Friday, November 11, 2005

# Posted 1:30 PM by Ariel David Adesnik  

RETURN TO FALLUJAH: Bing West is a former Marine and assistant secretary of defense in the Reagan administration who went with the Marines into Fallujah. He has now written a harrowing account of the violent, house-to-house battles for control of that city. A while back, West got the chance to talk about his book on After Words, the book discussion show on C-Span 2.

Thanks to the magic of podcasting, I got to listen to West even though I missed the original broadcast. (The URL for the After Words podcast is: <http://www.c-span.org/podcast/aw_feed.xml>. For a full list of C-Span podcasts, click here.)

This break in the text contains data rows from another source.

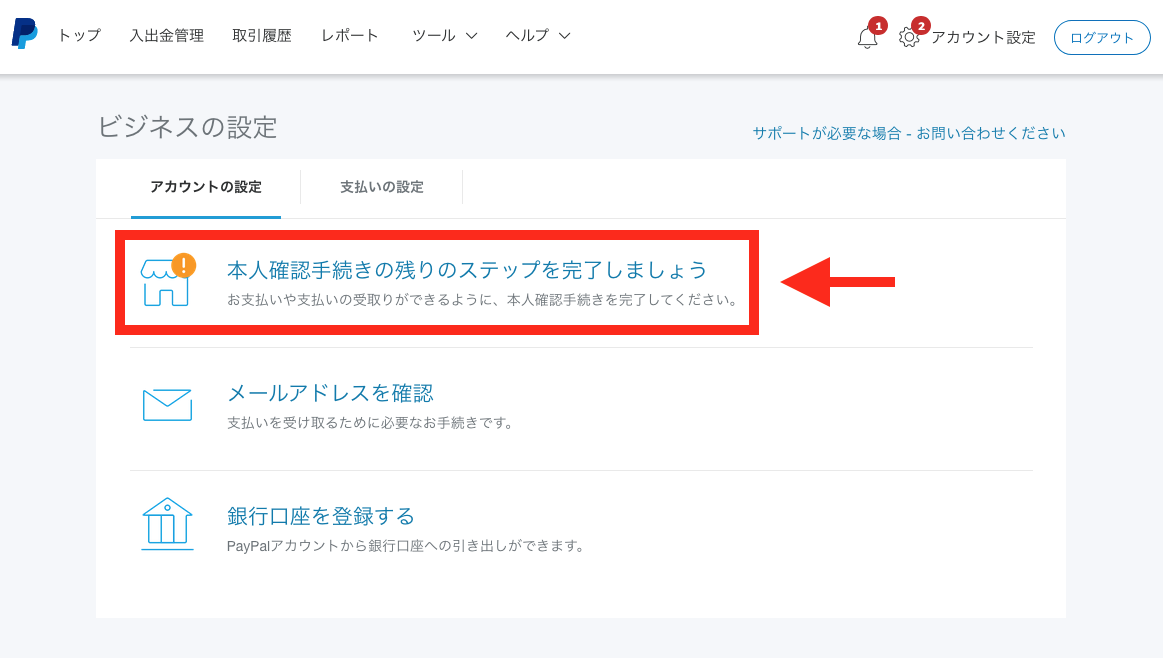Switch to the 支払いの設定 tab
Screen dimensions: 1163x658
coord(382,187)
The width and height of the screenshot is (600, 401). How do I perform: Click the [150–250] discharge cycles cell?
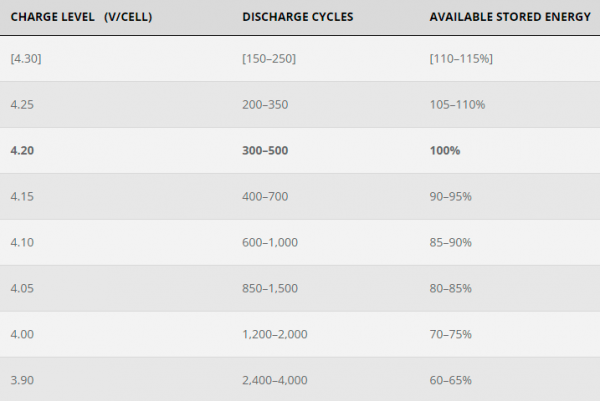click(x=269, y=59)
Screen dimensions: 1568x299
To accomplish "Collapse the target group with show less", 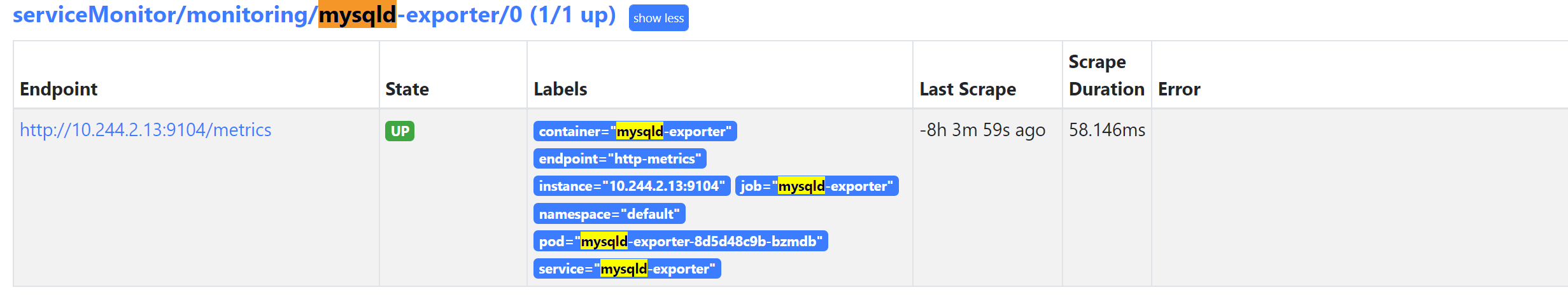I will tap(658, 18).
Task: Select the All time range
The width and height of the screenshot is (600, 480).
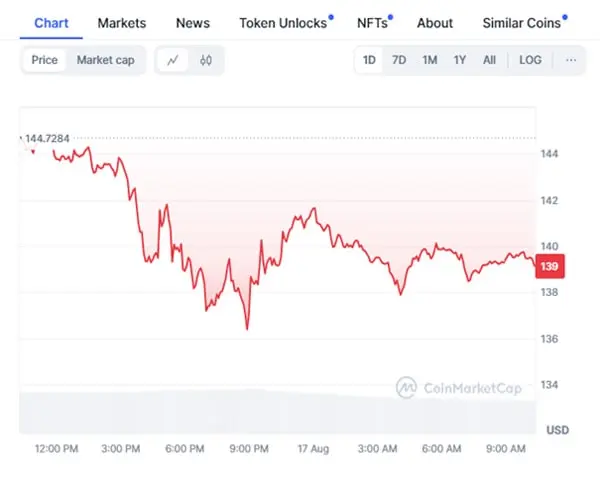Action: [x=489, y=60]
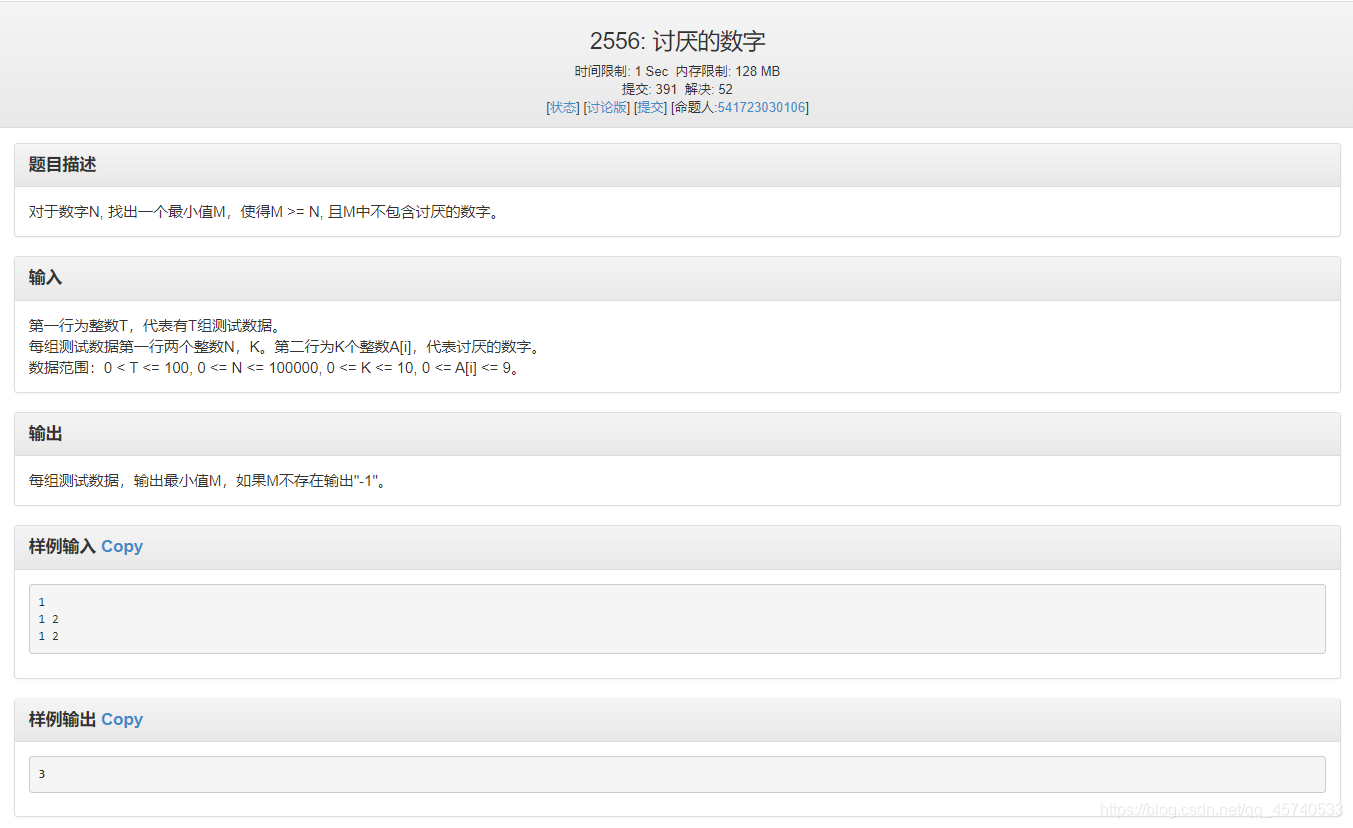Click the 样例输出 panel header
1353x828 pixels.
(62, 719)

West describes the intensity of the battles for Fallujah in a way that makes you tense and angry just listening to him. In urban combat, there is no choice but to go house to house, fighting at almost point-blank range. Each house is a darkened maze that renders every soldier in it vulnerable to brutal surprise. As West wrote last month in the WaPo,
Fallujah first leaped to national attention last November when it became the scene of the fiercest urban combat in the past 35 years. During that battle, 100 Marine squads engaged in more than 200 firefights inside small, dark cement rooms against suicidal jihadists. A single such ferocious gunfight between police and gangs anywhere in America would receive overwhelming and immediate press attention. The Marines did that 200 times in one week in Fallujah.
But the courage and competence of the US Marines gets little attention because it is so commonplace. We faithfully count the number of soldiers killed in Iraq, but give little recognition to their incredible heroism and bravery. Perhaps that would be a better way to honor their sacrifice.